Interactive discussion

Status: closed

RC1:
'Comment on amt-2022-26', Anonymous Referee #1, 25 Feb 2022
The manuscript by Liu et al. reports a validation study of the Aeolus wind product over China in the time frame between April and September 2020. The horizontal line-of-sight (HLOS) wind speeds provided in the Aeolus L2B product are compared against the wind data from radiosondes as well as the ECMWF atmospheric reanalysis ERA5. Based on a statistical analysis, the systematic errors of the Rayleigh-clear and Mie-cloudy winds are determined separately for ascending and descending orbits. The results are compared to those from previous validation studies.

General comments:

Although the manuscript was resubmitted multiple times, it still contains several inaccuracies and shortcomings. First of all, the structure of the study is not plausible. The Aeolus validation is performed for two different periods, corresponding to different approaches and datasets to be compared with each other (as depicted in Fig. 2). Consequently, there is a multitude of statistical results from the individual cross-comparisons done for the two periods, which are additionally split into ascending and descending orbits. Furthermore, the comparison of the radiosonde and ERA5 zonal winds, which is mixed with the actual validation of the Aeolus wind results in the text and figures, distracts the reader from the main purpose of the work. Hence, for the sake of clarity and concision, it is suggested to perform a consistent investigation of a single period for which all three datasets are available, while focusing on the validation of the Aeolus HLOS winds.

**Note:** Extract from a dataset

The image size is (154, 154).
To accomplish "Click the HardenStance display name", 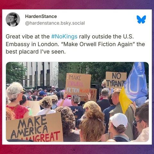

The study periods covered in the analysis are rather short and should be extended to obtain more robust results. Otherwise, the outcome of the work does not go much beyond the results from the authors' previous publication which is based on radio wind profiler data (Atmos. Chem. Phys., 21, 2945–2958, 2021, https://doi.org/10.5194/acp-21-2945-2021).

Also, a very similar study was meanwhile published by Chen et al. in ACP (Atmos. Chem. Phys., 21, 11489–11504, 2021, https://doi.org/10.5194/acp-21-11489-2021) which compares Aeolus winds to radiosonde and ERA5 data in four Chinese regions over the period from July to December 2019 to October 2020. Given the fact that the study by Chen et al. is more comprehensive and scientifically sound than the present manuscript, the latter represents no substantial contribution to the Aeolus validation in terms of applied methods, concepts or investigated data. Moreover, the scientific quality is not sufficient for being published in AMT. Therefore, I recommend to reject the manuscript.

Many aspects are addressed only very briefly and several statements made in the text lack substantiation. In particular, the following points should be considered before potential re-submission of the manuscript:

In Sect. 2.1, the telescope temperature correction is mentioned without providing references. I propose citing the following articles which describe the correction scheme and its impact on the Aeolus data quality:

Weiler, F., Rennie, M., Kanitz, T., Isaksen, L., Checa, E., Kloe, J. D., Okunde, N., and Reitebuch, O.: Correction of wind bias for the lidar on-board Aeolus using telescope temperatures, Atmos. Meas. Tech. 14, 7167–7185, https://doi.org/10.5194/amt-14-7167-2021, 2021.

Rennie, M. P., Isaksen, L., Weiler, F., Kloe, J., Kanitz, T., and Reitebuch, O.: The impact of Aeolus wind retrievals in ECMWF global weather forecasts, Q. J. R. Meteorol. Soc., https://doi.org/10.1002/qj.4142, 2021.

The authors should clarify what is meant by “It should give only a small quality improvement for Aeolus wind products” (p.5, l. 12) – the change in the update rate of the AUX_TEL or the implementation of the telescope temperature correction? Both measures have improved the global average wind bias, while the latter one had a much higher impact.

The information on the deployed radiosondes provided in Sect. 2.2 is too sparse to evaluate the validation capabilities of the acquired wind data used for the comparisons. In particular, the authors should add details on the vertical resolution and accuracy.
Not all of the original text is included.